The fourth article reverts to the opening article's focus on the language of politics by addressing the politics of language in early postcolonial Indonesia, where lexical and orthographic standardisation of romanised Bahasa Indonesia curbed the literacy, and hence authority, of Muslim scholars and religious leaders proficient in Malay written in Arabic script. The author, Kevin Fogg, traces the history of the Indonesian language from the colonial era through the beginnings of decolonisation, arguing that linguistic reform at the turn of the 1950s not only limited participatory politics by disqualifying Muslim teachers from governmental positions, but also decreased literacy in the Arabic language, and thus its viability in the context of Indonesia's pursuit of political, cultural and technological modernisation. The final if unintended outcome of linguistic reform, the author concludes, was thus a significant power shift.

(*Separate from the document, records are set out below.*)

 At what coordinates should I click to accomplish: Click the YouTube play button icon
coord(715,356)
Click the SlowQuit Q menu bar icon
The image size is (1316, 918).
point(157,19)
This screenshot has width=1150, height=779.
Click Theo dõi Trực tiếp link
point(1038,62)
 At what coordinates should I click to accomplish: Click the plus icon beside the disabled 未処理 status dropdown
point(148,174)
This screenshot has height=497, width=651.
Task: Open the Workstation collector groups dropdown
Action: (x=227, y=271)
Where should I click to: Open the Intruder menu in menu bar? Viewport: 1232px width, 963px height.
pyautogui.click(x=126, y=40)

Philip Smith's research note considers how the work of Indonesian artist, FX Harsono, addresses the historical experience of violence directed against ethnic Chinese Indonesians and its traumatic legacy marked by silencing and cultural amnesia. This research note, which discusses a number of recent works by Harsono (such as his 2013 exhibition at the Jogja National Museum), offers a tantalising preview of a forthcoming special issue of JSEAS devoted to the region's visual and performing arts.

Singapore politics has recently shown some timid moves towards pluralism, and challenges to the postcolonial narrative that locks party, state, and nation, which has increased scholarly interest in the city-state. Alan Chong's review article considers four recent books that approach Singapore's political system from the institutional perspective of historical actors and the critical perspectives of academics. Eighteen more books are considered in this issue's review section.

To our readers best wishes for an intellectually enriching Year of the Goat from the JSEAS editorial board.